La police d'Edmonton a pu identifier les huit personnes abattues par un homme qui a ensuite retourné l'arme contre lui, plus tôt cette semaine.

Les enquêteurs ont précisé vendredi que Phu Lam avait tué sa femme, son fils de 8 ans et une nièce de 3 ans, ainsi que quatre autres personnes dans une résidence située au nord de la ville. Le tireur a épargné sa petite fille et un neveu. Après avoir conduit les deux enfants chez un membre de sa famille et visité une autre famille, il se serait ensuite rendu dans une maison, plus au sud, pour abattre une autre femme.

La femme de Lam, Thuy-Tien Truong, avait témoigné en 2012 que son époux avait planifié de la tuer avec les membres de sa famille, mais qu'il ne pouvait pas se procurer de fusil, selon des documents de la cour. Le couple avait éprouvé des problèmes depuis que Lam avait découvert qu'un de leurs enfants n'était pas le sien.

Une ordonnance de protection d'urgence avait été accordée, mais elle avait été révoquée deux mois plus tard quand Mme Truong ne s'était pas présentée devant le tribunal.

L'homme avait été accusé de voies de fait, d'agression sexuelle et d'avoir proféré des menaces. Les accusations ont été abandonnées après que Mme Truong et d'autres témoins se furent rétractés.

La police qui a levé le voile sur certains éléments de cette tuerie, dit qu'elle tente toujours de compléter le puzzle. Elle cherche à déterminer ce qui aurait conduit un homme de 53 ans à se transformer en assassin. Tout ce qu'elle peut dire pour l'instant est que les meurtres sont liés à des problèmes familiaux.

L'homme d'origine vietnamienne a émigré au Canada en 1979. Il a rencontré sa femme alors qu'il visitait son pays natal en 2000. Les deux se sont mariés six mois plus tard. Elle est arrivée au Canada en 2003. Dans la demande d'ordonnance de protection d'urgence, Mme Truong affirmait que son mari cherchait à la contrôler peu après son arrivée au pays. Il avait modifié le numéro de téléphone de sa femme, lui interdisant d'avoir des amis. Il voulait aussi qu'elle s'habille différemment. Elle a fait fi des exigences de son mari en trouvant un emploi. Il l'aurait alors commencé à la battre.

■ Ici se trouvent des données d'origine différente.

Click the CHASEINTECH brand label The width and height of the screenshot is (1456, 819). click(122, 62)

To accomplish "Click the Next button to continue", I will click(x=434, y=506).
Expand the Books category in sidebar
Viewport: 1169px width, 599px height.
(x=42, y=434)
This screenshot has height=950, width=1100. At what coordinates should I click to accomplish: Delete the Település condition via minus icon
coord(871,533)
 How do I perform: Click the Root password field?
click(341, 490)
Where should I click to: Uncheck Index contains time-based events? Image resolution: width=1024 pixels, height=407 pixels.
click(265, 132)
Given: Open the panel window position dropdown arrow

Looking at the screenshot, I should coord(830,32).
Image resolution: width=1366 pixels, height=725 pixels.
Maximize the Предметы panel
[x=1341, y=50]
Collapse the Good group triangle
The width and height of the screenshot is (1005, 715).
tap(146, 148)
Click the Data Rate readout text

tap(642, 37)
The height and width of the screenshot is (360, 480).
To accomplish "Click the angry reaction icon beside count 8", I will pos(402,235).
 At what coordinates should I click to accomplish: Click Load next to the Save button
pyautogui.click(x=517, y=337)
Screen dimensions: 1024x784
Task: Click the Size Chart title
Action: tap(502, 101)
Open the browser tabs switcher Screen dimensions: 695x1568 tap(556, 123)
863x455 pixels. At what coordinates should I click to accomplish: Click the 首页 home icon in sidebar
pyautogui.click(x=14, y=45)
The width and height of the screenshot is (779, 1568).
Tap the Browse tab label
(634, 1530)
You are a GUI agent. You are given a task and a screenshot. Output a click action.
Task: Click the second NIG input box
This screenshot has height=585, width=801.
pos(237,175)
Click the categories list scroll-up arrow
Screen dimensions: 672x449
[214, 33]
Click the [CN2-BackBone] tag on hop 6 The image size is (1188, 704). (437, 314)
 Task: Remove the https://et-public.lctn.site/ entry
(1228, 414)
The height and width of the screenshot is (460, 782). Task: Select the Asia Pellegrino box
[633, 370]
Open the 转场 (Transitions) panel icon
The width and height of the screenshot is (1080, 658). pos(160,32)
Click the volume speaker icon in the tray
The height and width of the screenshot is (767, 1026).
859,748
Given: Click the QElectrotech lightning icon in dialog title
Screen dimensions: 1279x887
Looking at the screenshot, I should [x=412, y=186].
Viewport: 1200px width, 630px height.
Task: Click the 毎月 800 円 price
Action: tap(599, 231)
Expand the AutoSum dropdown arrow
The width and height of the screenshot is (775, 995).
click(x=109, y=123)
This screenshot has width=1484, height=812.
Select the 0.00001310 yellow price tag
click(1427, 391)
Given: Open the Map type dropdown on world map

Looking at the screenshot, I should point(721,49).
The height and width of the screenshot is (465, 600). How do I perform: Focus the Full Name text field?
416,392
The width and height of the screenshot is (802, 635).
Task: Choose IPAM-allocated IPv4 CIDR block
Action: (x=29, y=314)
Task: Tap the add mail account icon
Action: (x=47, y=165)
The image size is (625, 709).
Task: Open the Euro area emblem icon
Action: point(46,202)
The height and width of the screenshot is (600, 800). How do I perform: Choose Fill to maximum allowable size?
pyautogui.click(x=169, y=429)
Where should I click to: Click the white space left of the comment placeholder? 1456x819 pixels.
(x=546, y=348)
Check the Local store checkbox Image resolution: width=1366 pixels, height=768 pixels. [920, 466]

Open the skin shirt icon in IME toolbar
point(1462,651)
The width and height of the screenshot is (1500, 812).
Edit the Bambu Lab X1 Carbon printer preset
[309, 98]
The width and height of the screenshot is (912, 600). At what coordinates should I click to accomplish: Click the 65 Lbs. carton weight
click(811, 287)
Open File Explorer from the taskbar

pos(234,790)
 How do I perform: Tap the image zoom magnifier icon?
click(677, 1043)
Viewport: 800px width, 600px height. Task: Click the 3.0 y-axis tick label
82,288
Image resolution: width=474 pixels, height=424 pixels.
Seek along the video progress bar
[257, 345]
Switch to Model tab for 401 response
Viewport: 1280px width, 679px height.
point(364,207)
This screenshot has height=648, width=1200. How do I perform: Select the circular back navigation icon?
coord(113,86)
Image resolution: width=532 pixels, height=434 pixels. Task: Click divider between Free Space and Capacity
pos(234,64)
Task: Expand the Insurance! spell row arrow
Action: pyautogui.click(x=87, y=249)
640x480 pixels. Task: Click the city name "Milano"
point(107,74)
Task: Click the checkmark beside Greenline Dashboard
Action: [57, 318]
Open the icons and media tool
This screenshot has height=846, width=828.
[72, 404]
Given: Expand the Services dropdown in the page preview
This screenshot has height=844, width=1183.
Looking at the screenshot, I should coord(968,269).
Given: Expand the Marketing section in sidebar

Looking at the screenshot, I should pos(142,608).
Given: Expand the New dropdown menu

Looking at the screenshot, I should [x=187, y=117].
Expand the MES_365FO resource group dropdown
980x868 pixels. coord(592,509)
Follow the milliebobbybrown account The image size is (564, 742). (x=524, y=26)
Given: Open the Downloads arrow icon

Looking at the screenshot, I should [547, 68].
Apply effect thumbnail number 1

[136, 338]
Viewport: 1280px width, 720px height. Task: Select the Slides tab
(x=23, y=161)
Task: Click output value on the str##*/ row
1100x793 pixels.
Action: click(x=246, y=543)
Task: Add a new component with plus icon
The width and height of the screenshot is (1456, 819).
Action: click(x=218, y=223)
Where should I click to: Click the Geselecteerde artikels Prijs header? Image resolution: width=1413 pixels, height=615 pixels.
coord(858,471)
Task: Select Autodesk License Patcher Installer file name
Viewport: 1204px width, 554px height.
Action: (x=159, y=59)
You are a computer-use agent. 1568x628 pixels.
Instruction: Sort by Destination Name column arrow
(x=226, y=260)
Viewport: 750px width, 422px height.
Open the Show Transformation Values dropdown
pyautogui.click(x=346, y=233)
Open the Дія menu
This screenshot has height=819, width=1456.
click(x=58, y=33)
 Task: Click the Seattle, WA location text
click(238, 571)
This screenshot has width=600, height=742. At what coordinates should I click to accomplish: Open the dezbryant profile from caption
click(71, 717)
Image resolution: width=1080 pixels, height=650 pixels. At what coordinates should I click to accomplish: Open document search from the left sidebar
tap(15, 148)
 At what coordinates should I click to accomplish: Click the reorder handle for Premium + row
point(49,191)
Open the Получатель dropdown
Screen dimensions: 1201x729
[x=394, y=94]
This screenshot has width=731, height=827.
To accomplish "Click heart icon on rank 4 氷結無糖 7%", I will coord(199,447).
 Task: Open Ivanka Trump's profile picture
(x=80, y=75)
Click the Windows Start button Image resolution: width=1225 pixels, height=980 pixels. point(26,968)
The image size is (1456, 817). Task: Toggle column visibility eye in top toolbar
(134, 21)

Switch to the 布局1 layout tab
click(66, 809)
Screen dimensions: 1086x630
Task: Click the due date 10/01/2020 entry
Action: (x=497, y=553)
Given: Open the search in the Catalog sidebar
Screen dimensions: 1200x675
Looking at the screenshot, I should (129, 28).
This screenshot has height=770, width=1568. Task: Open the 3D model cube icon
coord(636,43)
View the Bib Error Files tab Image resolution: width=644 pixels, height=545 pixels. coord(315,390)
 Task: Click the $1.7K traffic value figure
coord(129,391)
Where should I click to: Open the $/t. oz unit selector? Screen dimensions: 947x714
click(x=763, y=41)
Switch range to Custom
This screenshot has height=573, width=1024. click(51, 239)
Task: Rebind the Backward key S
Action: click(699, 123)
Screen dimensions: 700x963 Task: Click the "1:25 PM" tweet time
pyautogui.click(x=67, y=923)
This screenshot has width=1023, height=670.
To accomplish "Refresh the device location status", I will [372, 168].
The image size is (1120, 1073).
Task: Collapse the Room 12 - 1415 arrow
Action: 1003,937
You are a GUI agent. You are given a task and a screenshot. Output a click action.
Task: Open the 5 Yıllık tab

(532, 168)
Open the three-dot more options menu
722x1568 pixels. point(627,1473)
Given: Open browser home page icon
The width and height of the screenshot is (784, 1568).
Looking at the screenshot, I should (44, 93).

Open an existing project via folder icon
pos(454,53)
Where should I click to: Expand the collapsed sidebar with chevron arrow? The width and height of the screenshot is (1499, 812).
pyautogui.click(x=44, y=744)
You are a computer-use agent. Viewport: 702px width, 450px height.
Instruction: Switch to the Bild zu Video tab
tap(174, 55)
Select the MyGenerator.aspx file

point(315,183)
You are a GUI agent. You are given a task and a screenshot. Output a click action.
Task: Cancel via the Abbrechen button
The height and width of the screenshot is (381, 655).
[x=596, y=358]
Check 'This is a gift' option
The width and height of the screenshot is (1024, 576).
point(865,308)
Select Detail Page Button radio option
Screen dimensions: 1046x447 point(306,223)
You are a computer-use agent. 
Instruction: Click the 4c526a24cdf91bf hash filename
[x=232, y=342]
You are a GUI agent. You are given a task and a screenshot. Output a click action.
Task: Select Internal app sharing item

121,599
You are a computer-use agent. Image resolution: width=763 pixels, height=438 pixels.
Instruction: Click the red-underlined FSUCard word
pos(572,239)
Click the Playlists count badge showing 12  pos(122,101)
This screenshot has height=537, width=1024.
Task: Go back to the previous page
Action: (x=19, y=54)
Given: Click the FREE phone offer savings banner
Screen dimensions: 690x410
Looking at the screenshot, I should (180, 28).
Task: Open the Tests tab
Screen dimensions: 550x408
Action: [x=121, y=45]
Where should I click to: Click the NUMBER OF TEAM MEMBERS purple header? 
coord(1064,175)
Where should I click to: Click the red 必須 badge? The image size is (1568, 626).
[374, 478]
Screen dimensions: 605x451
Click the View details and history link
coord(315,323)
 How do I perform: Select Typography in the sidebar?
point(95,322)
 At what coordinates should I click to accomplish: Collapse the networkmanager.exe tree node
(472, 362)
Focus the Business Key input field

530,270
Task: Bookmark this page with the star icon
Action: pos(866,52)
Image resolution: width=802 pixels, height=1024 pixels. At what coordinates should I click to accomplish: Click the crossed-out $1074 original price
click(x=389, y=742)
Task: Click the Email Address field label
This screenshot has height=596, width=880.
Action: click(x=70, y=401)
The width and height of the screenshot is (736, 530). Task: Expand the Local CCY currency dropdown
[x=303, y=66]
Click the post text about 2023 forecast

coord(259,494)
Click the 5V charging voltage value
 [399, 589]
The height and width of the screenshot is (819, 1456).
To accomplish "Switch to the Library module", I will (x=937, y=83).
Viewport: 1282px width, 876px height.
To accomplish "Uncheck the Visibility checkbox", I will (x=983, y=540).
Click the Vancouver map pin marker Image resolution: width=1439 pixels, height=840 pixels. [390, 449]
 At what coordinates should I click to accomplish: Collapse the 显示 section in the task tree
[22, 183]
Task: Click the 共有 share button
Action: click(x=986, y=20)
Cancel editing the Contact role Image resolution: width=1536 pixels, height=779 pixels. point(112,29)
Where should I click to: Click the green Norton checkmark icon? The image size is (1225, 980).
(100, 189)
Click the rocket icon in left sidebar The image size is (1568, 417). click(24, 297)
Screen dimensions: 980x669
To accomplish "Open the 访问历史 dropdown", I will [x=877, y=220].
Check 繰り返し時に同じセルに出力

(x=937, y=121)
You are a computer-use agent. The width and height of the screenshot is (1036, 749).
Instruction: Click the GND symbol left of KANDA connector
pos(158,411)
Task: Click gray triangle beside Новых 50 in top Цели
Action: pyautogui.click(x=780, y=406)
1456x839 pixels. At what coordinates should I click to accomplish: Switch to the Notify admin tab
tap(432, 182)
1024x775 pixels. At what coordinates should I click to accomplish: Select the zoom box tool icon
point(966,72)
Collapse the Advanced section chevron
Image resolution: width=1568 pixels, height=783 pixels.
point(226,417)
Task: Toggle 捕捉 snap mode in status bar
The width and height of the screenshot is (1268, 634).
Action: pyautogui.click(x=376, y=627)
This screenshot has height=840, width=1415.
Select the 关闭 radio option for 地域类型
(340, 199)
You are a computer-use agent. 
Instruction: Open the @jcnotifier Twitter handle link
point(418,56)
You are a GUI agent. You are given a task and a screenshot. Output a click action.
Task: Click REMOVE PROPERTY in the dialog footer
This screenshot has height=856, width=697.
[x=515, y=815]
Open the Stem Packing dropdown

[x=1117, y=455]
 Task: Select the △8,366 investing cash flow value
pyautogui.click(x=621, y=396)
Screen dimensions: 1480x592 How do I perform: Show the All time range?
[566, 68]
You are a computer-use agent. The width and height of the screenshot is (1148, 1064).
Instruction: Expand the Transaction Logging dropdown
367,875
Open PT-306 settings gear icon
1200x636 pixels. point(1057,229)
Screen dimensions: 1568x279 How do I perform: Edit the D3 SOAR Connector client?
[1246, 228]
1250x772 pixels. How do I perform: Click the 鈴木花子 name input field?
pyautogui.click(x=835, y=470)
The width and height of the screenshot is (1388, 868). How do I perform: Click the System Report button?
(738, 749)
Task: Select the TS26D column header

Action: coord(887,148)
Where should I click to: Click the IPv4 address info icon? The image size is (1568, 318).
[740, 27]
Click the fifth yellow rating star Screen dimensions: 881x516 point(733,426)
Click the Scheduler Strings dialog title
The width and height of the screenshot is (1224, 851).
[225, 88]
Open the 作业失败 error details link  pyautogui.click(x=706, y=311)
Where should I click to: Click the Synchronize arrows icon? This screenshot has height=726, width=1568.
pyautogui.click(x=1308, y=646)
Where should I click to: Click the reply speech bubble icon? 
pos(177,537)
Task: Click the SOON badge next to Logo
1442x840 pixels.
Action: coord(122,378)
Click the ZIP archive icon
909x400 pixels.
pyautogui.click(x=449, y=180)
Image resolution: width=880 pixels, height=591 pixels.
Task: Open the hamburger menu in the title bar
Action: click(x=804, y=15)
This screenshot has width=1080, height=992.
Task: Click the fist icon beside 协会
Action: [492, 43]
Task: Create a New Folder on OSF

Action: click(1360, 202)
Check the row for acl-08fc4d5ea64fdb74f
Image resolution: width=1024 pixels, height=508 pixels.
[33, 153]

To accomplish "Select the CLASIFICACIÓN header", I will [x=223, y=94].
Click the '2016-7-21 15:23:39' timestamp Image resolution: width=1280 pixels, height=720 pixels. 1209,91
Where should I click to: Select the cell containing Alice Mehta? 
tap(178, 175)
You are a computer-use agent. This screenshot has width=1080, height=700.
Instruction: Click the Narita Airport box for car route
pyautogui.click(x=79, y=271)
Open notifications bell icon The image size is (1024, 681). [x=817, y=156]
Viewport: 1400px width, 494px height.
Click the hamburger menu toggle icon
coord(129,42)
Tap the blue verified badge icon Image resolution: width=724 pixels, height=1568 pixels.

Mme Truong a affirmé qu'elle était si malheureuse qu'elle a eu une relation sexuelle avec un autre homme. Lam est devenu soupçonneux. Un test d'ADN a alors prouvé qu'il n'était pas le père biologique de son fils Elvis.

Après avoir eu un autre enfant, le couple s'est séparé en février 2013, selon des documents rédigés par Lam lorsqu'il a déclaré faillite.

La police tente toujours de déterminer si le couple vivait encore ensemble au moment du drame. Lam était propriétaire de la maison où s'est déroulé la tragédie; il avait sans doute une clé, croit-elle.

Le chef adjoint désigné de la police d'Edmonton, Mark Neufeld, a indiqué que les autopsies avaient confirmé que les huit victimes avaient été tuées par des projectiles mais il n'a pas donné plus d'informations à ce sujet.